Jobs:
1. In the album review, which two members are named as the only constants in Common Rotation's lineup?
2. Carry the album review forward from its last sentence, keeping the same voice and tone.

───── Text extract ─────

Arts & Entertainment
 

'Rotation' embraces change

By Zach Lee
The Daily Cougar

Change. It's something we fear, but it's also an inescapable part of life. 2Pac said it's "just the way it is -- things'll never be the same."

Pac may be the only influence that doesn't show on its new CD, The Big Fear, but Common Rotation embraces everything change has to offer. The band's name is an acknowledgement of the numerous lineup changes that have taken place already in the its short history. Singer/songwriter Eric Kufs and second vocalist Adam Busch are the only two constants. Primetime TV fans may recognize Busch as the sinister Warren on "Buffy the Vampire Slayer." On this CD, Prof. Ken Beck and Mike Uhler round out the cast playing drums and bass, respectively.

Each of the two vocalists has his own style to add to the mix. One (since they are both listed as singing each song, it's not clear who is who) has a distinctly pop voice, and the other sings with an undeniably country twang. Combined, they add a new dimension to the music, which isn't terribly great by itself. "Indie Rockin'" is much closer than the rest of the album to pop music, and the choppy guitars in the chorus sound like evidence that the band committed the unforgivable sin of ripping off Good Charlotte. As a whole, the sound is hard to describe, though it has spawned comparisons to The Barenaked Ladies. The band's Web site (www.commonrotation.com) calls it "intelligent, eclectic acoustic guitar-driven pop music," but background fiddles on several songs make it impossible for an accurate description to leave out the country influence. Even then, the description leaves out the obvious reggae flavor in "Sit Down."

"Indie Rockin'," hangs on as one of the CDs better songs, along with "Prime Time" and a country-flavored cover of They Might Be Giants' "Don't Let's Start."

───── Dataset entries ─────

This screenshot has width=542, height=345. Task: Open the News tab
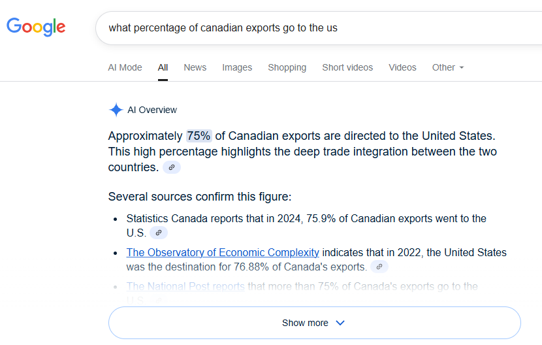click(195, 67)
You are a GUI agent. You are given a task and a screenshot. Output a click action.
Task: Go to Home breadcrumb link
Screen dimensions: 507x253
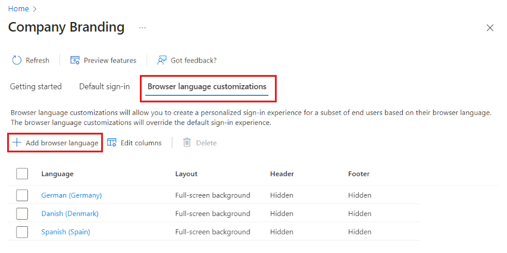[18, 9]
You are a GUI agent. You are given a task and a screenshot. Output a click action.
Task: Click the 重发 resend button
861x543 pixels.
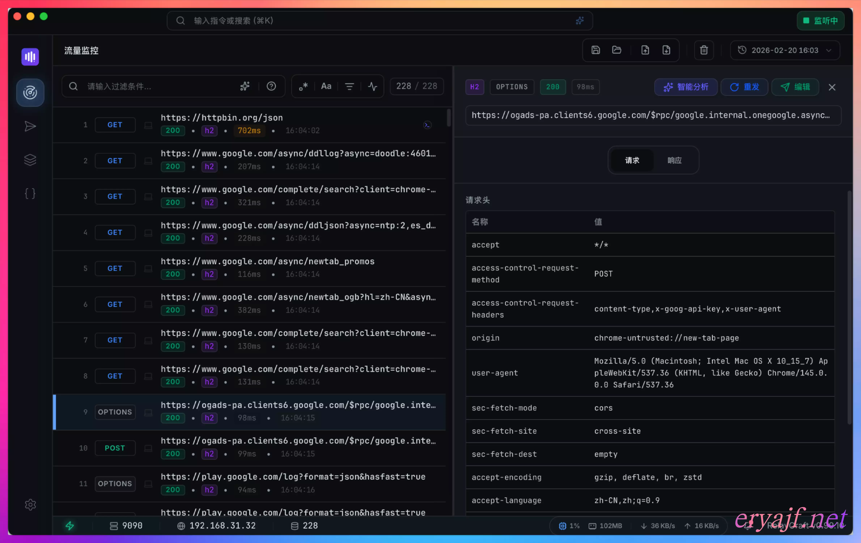coord(744,87)
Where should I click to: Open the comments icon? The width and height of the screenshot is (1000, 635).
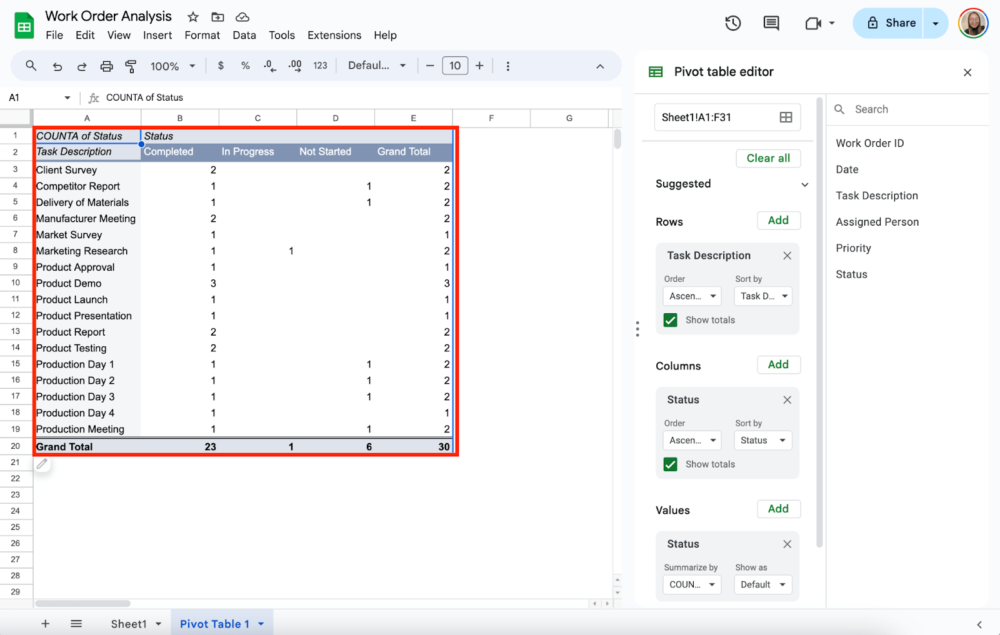[771, 23]
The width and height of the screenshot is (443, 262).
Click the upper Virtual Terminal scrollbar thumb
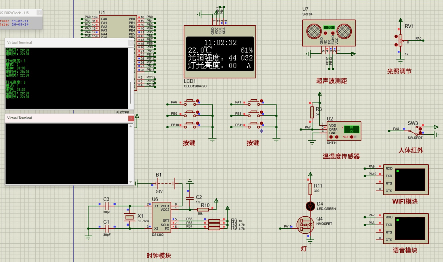point(130,93)

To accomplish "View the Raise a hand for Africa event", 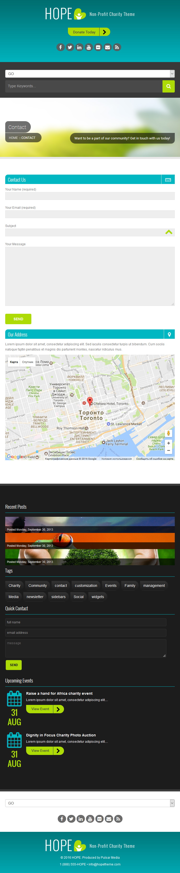I will (x=40, y=709).
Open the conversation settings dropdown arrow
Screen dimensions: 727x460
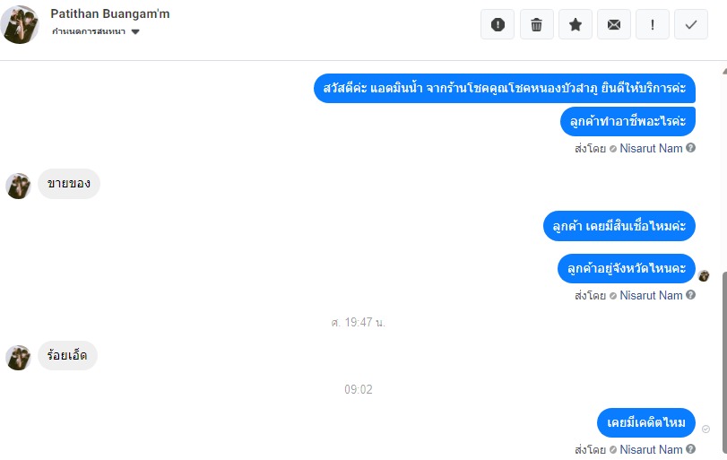(135, 32)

─────

Answers to each task:
1. Eric Kufs and Adam Busch.

2.
The lyrics of "Post Modern" are interesting, even in the long chorus. The lyrics begin by metaphorically moving classical arts aside for television (more change), and they go on to speak of dismay at artistic pretension. "I'm getting tired of discussing the poetry of your second act/psychoanalyzing just how I'll react/to your latest creation. It's delusional grandeur/I switch on the TV because I can't stand to look at you."

Other than that, there's nothing too impressive about the album or the band. The liner notes consist of "long winded beatnik-type list of unrelated metaphors." That's what it calls itself, and it's all too true -- pretty lame.

All said, Common Rotation is a very singular band, not falling directly into any of the molds prepared for new musical talent. Instead, it pulls off a combination of several types of music that stretches across many musical boundaries. The band's only real problem is that they may be trying a bit too hard to be artists. Even some of their light-hearted style comes across as forced, but that's the nature of change -- sometimes it has to be forced.

The Big Fear

Common Rotation

Independent Release

The verdict: Embrace the future.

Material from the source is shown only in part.